Personal information
- Full name: Sandra Milena Sepúlveda Lopera
- Date of birth: 3 March 1988 (age 38)
- Place of birth: Bello, Antioquia, Colombia
- Height: 1.68 m (5 ft 6 in)
- Position: Goalkeeper

Team information
- Current team: Llaneros

Senior career*
- Years: Team / Apps / (Gls)
- 2009–2014: Formas Íntimas
- 2015–2017: Kiryat Gat
- 2018: Junior
- 2019–2020: Independiente Medellín
- 2021: Deportivo Cali / 13 / (0)
- 2023: Independiente Medellín / 14 / (0)
- 2024-: Llaneros

International career^{‡}
- 2009–2024: Colombia / 49 / (0)

Medal record
Women's football
Representing Colombia
Copa América Femenina
| Runner-up | 2014 Ecuador |  |
| Runner-up | 2022 Colombia |  |

= Sandra Sepúlveda =

Colombian footballer (born 1988)

Sandra Milena Sepúlveda Lopera (born 3 March 1988) is a Colombian footballer who plays as a goalkeeper for Llaneros.

==Club career==
Sepúlveda joined her first club, Formas Íntimas, as a 10-year-old. She rose to club captain and played in the Copa Libertadores Femenina. She accepted a contract offer from the Israeli club Kiryat Gat in November 2015. In January 2018 she agreed to sign for Atlético Junior's newly formed women's team, who were entering the Colombian Women's Football League.

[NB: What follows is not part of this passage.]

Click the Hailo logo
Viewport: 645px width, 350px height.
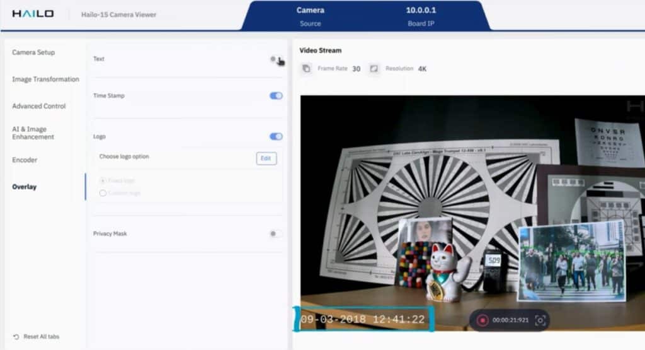point(33,14)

In 2023, Sepúlveda was announced at Independiente Medellín for a second spell.

==International career==

Sepúlveda made her debut for Colombia at 16 years old. In 2011, she was listed in the Top 10 of the FIFA Ranking of the best goalkeepers in the world.

Sepúlveda played for Colombia at the 2012 and 2016 Olympics.

She was voted best goalkeeper at the 2014 Women's Copa America.

She was part of Colombia's team at the 2015 World Cup.

On 14 July 2016, she was called up to the Colombia squad for the 2016 Summer Olympics.

Sepúlveda was called up to the Colombia squad for the 2018 Copa América Femenina.

On 3 July 2022, she was called up to the Colombia squad for the 2022 Copa América Femenina, which Colombia finished as runners-up.

In April 2023, Sepúlveda discussed prioritizing the World Cup, after Colombia missed out on the 2019 World Cup. On 4 July 2023, she was called up to the Colombia squad for the 2023 FIFA Women's World Cup.

Sepúlveda was called up to the Colombia squad for the 2024 CONCACAF W Gold Cup.

On 5 July 2024, she was called up to the Colombia squad for the 2024 Summer Olympics.